__Task item__:
Once the pictures are removed, return each record below exactly as written.

= = = = = = =

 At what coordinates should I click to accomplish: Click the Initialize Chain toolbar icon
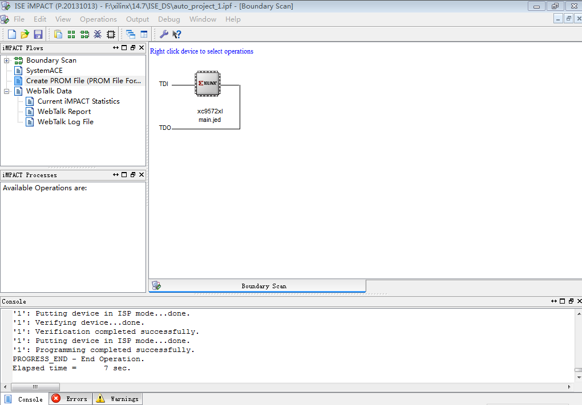tap(84, 34)
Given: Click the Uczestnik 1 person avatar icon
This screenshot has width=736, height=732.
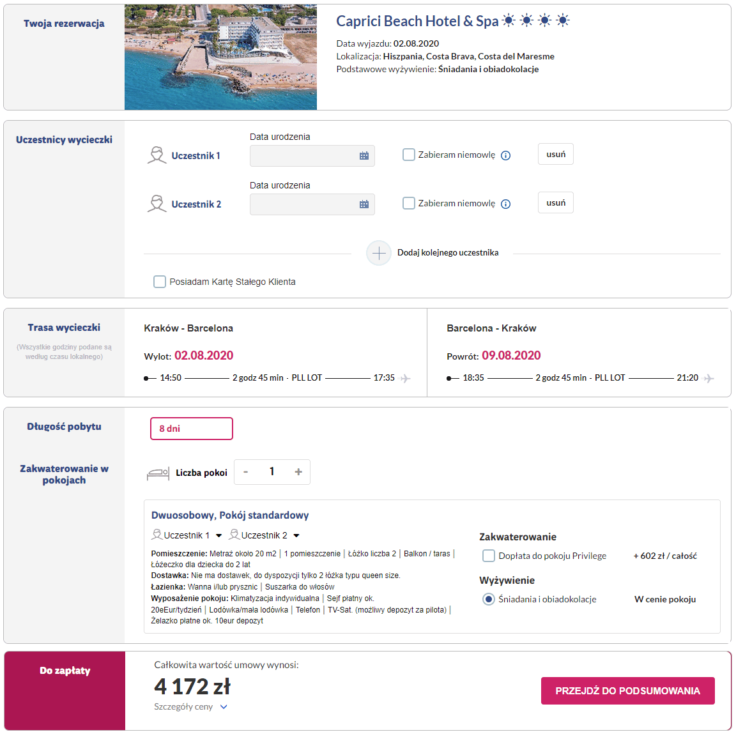Looking at the screenshot, I should tap(157, 155).
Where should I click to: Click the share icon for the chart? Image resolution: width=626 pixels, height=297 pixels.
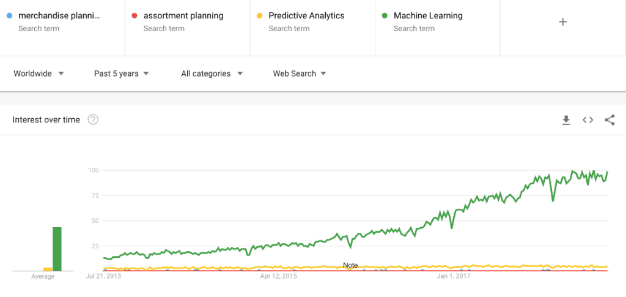coord(609,120)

= = = = = = =

__Written response__:
 At what coordinates should I click to accomplish: Click the Initialize Chain toolbar icon
tap(84, 34)
Given: Click the Uczestnik 1 person avatar icon
This screenshot has width=736, height=732.
Looking at the screenshot, I should tap(157, 155).
Where should I click to: Click the share icon for the chart? Image resolution: width=626 pixels, height=297 pixels.
coord(609,120)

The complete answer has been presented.